Problem details
Excluding pictures, reproduce word for word the lines from the one containing "Instruction: Open user profile avatar" through the end of the material below.

Data excerpts
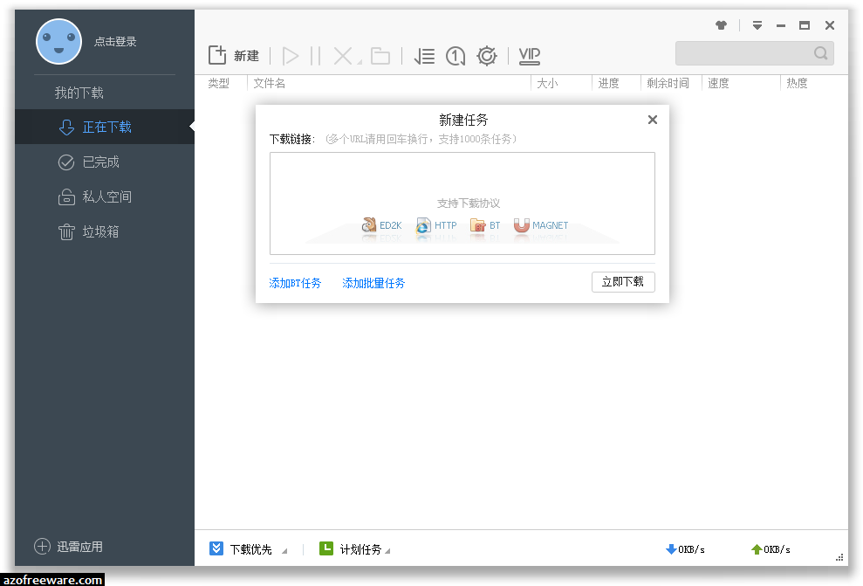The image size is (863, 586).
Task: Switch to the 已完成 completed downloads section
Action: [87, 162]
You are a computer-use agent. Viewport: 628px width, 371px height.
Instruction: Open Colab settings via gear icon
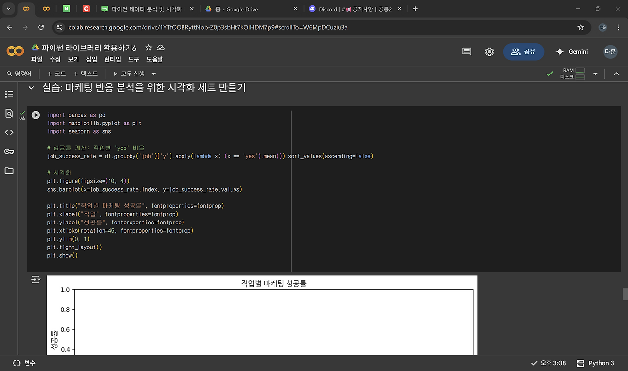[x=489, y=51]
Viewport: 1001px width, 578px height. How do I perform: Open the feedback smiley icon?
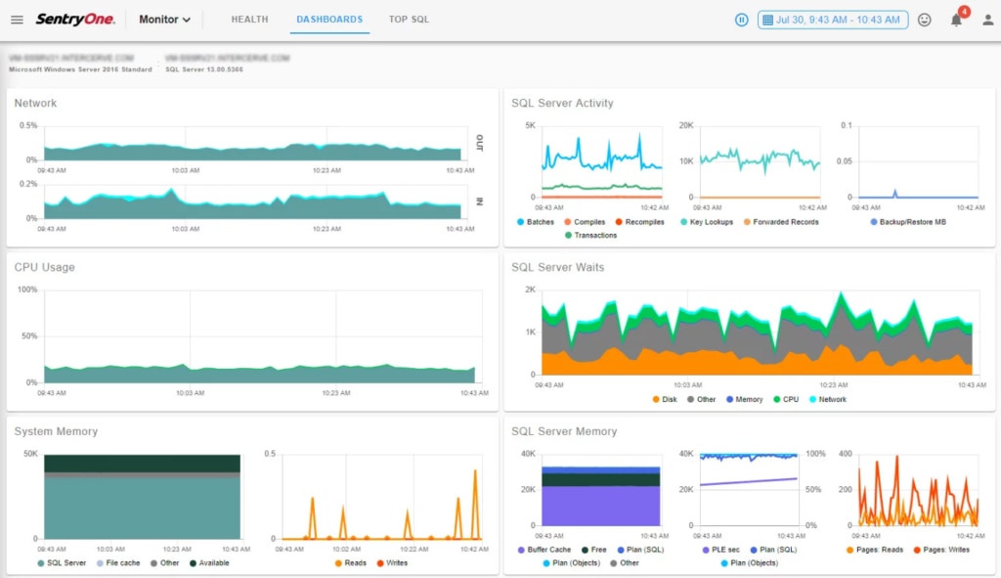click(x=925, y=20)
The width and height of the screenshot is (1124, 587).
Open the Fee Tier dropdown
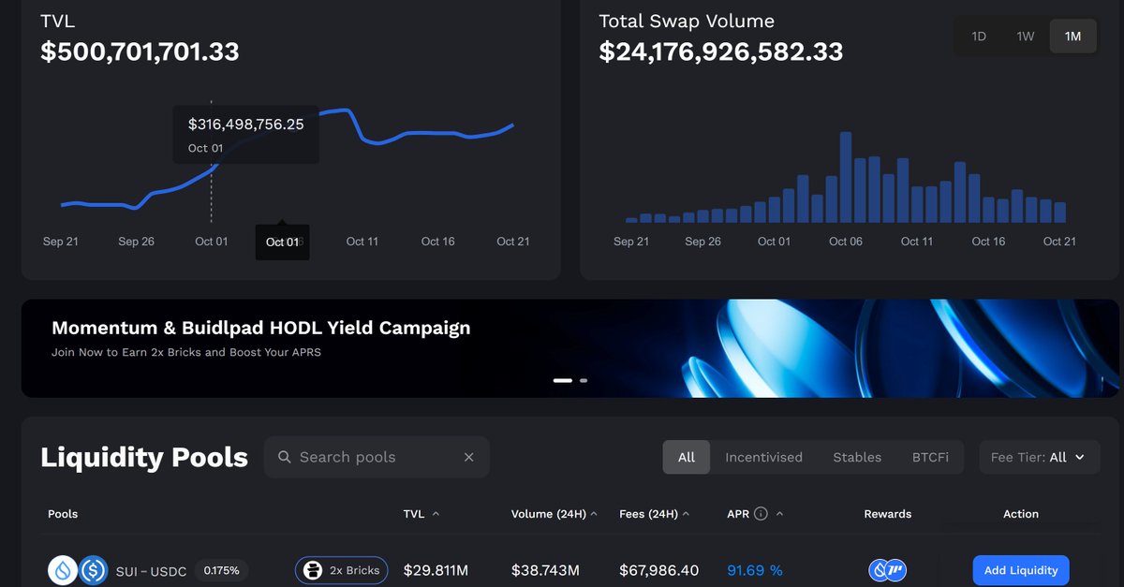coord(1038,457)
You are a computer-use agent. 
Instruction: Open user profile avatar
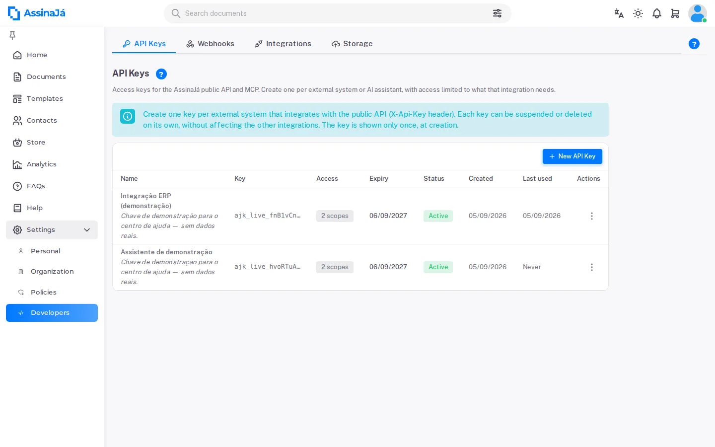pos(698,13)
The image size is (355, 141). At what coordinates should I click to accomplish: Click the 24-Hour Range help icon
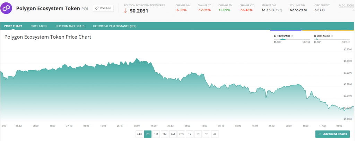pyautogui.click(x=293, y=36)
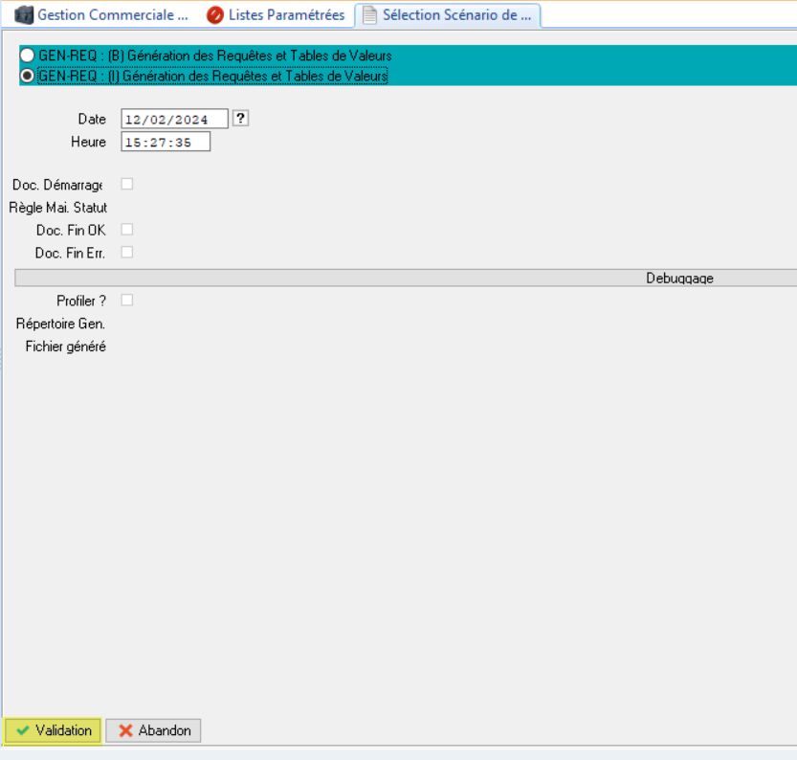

Answer for the task
Instruction: Open user profile avatar
pos(698,13)
The image size is (355, 141). At what coordinates should I click to accomplish: Click the 24-Hour Range help icon
pyautogui.click(x=293, y=36)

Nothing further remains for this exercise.